SMF analysis of today's ONS earnings figures show that, on average, both private sector and public sector workers have seen their real earnings fall over the past twelve months.
Average gross earnings (total pay) for July 2017 were £505 per week. Combined with the latest inflation figures, taking the economy as a whole, workers are £309 (annualised) worse off than a year ago.
Private sector workers earned £503 per week on average in July 2017, which represents a £305 fall in annual income when compared to a year ago.
In the public sector, average gross pay was £512 per week; with inflation rising, they earn £258 less than they did a year ago.

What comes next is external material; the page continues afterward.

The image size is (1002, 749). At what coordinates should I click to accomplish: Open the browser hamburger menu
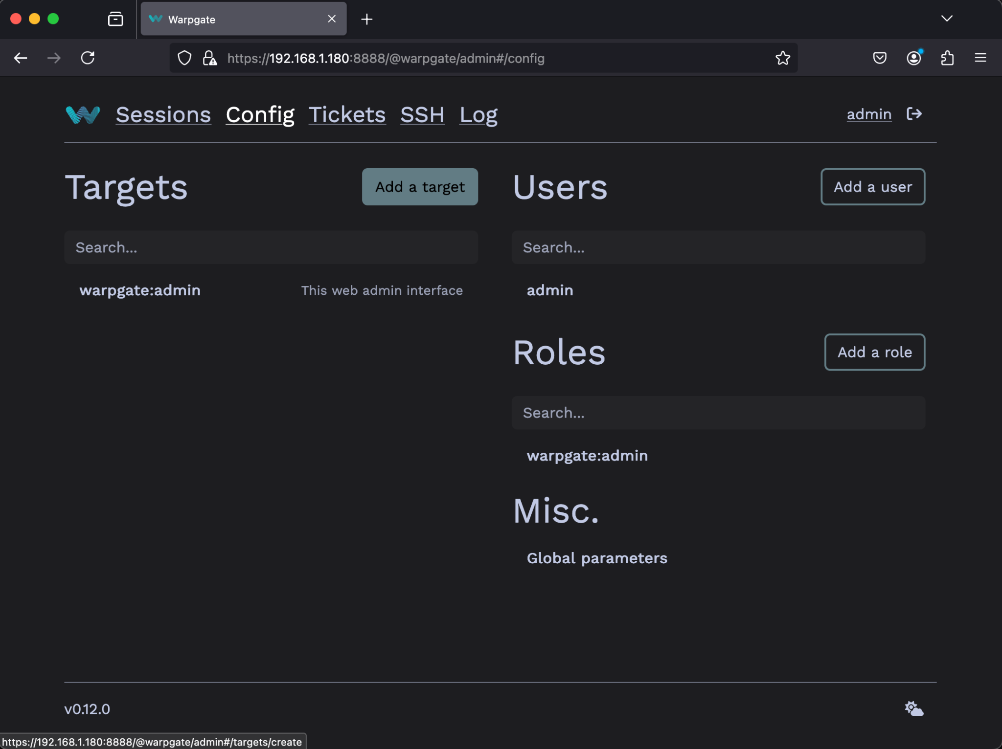981,58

Commenting on the findings, SMF chief economist Scott Corfe said:
“After adjusting for inflation, workers are significantly worse off than they were a year ago. In part this reflects the increase in the cost of living as a weak currency has pushed up the price of imported goods.
“But it also reflects weak earnings growth which remains stubbornly stuck in the doldrums. Improving productivity to boost pay is absolutely critical.”
“With total pay growth lower in the private sector than the public sector in July, the government will be under more pressure to boost the pay of all workers in the economy. Lifting the public sector pay cap benefits less than a fifth of the workforce.”
We combined weekly average gross earnings (total pay) with CPI inflation to calculate real earnings per week.
We then annualised these and reported the annual change.
We used ONS datasets KAB9, KAC4 and KAC7 (seasonally adjusted) to analyse changes within the economy as a whole, as well as the private and public sectors.
Average gross earnings refer to Great Britain.